- [PROBLEM TO SOLVE]
Without the pictures, output the records below exactly as they are.

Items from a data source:

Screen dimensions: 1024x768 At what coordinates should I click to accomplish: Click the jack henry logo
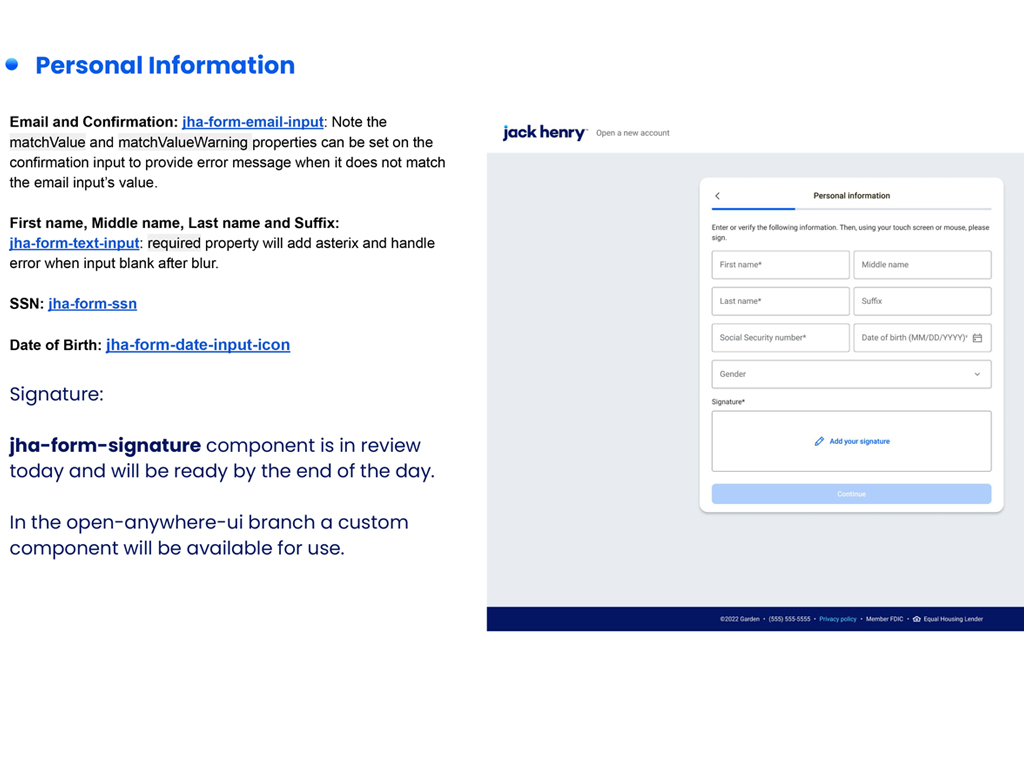(x=544, y=132)
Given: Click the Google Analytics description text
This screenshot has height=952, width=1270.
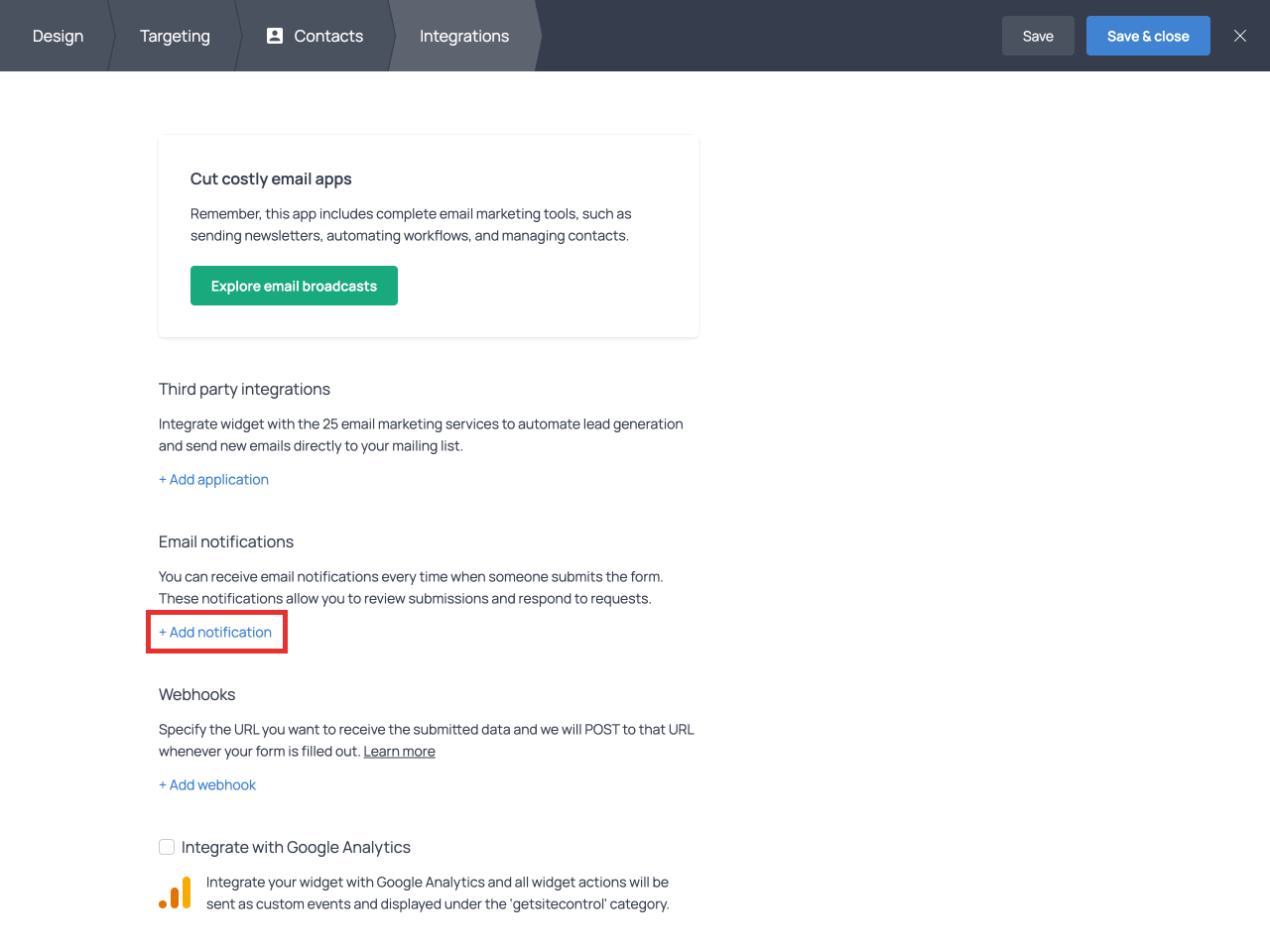Looking at the screenshot, I should [x=437, y=892].
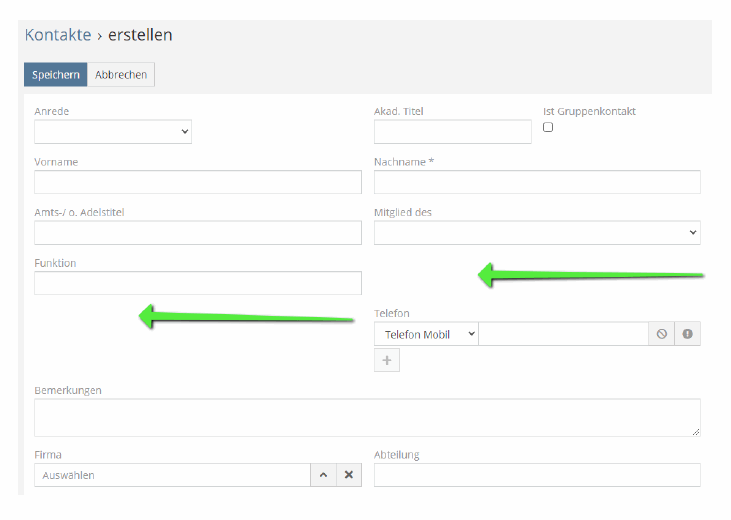Open the Anrede dropdown

click(113, 132)
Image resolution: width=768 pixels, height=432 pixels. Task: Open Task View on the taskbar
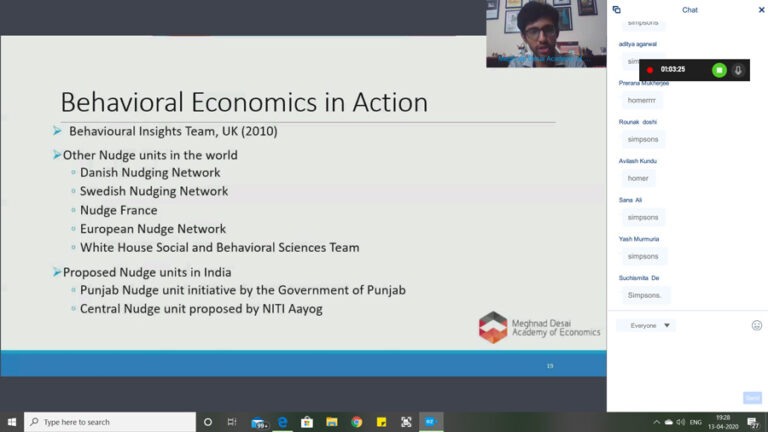[232, 422]
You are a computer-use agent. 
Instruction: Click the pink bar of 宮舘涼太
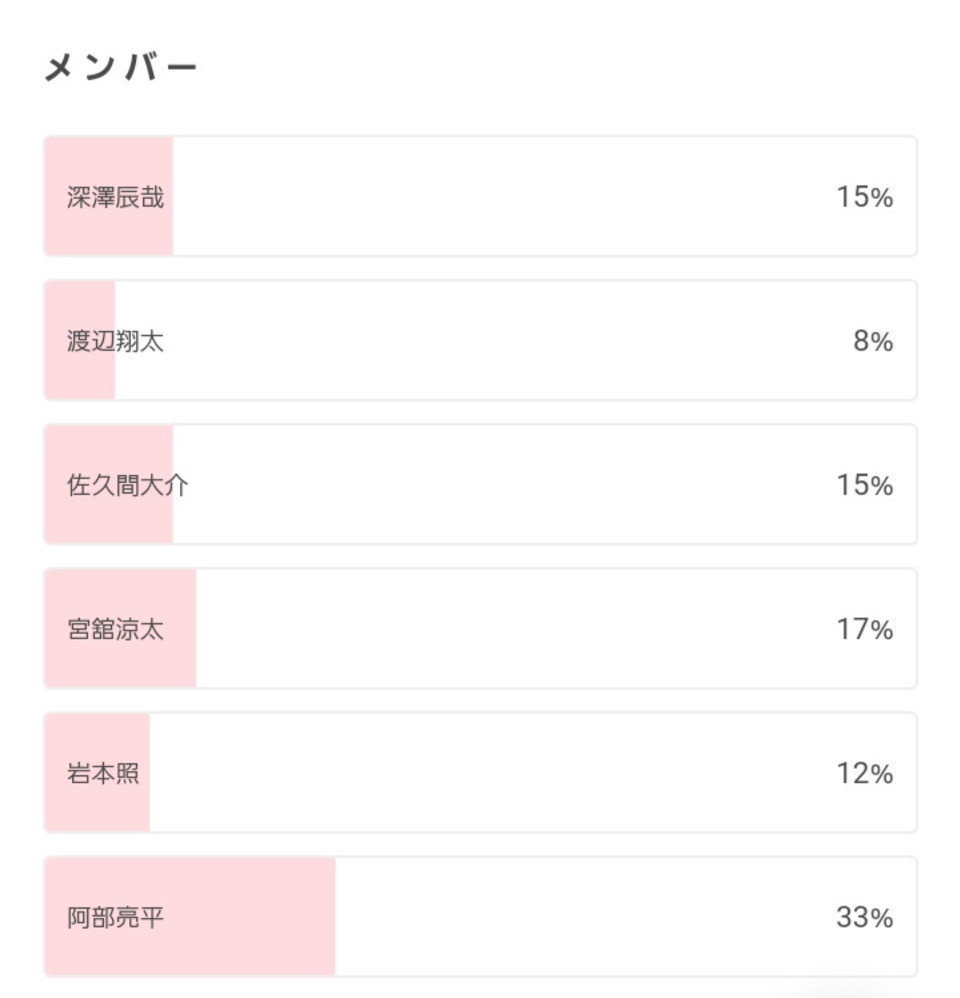pos(120,629)
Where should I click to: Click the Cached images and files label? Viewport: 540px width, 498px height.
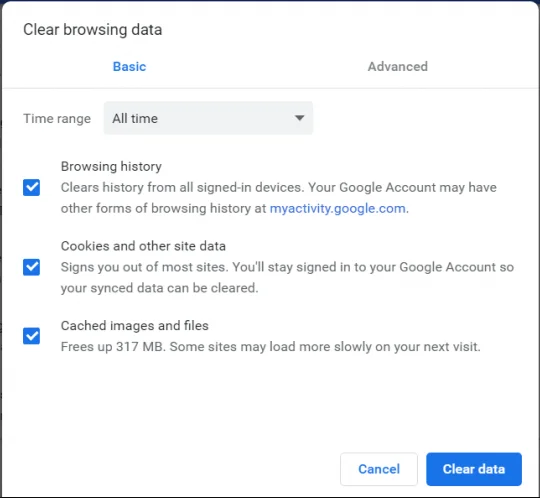(x=135, y=325)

- [OUTPUT FOR THIS EXERCISE]
Screen dimensions: 1024x768 At what coordinates should I click to accomplish: Click the jack henry logo
(x=544, y=132)
Given: Click the Google Analytics description text
This screenshot has height=952, width=1270.
Looking at the screenshot, I should [x=437, y=892].
Open the Anrede dropdown

click(113, 132)
Image resolution: width=768 pixels, height=432 pixels. Task: Open Task View on the taskbar
[232, 422]
You are a computer-use agent. 
Instruction: Click the pink bar of 宮舘涼太
pos(120,629)
Where should I click to: Click the Cached images and files label? Viewport: 540px width, 498px height.
(x=135, y=325)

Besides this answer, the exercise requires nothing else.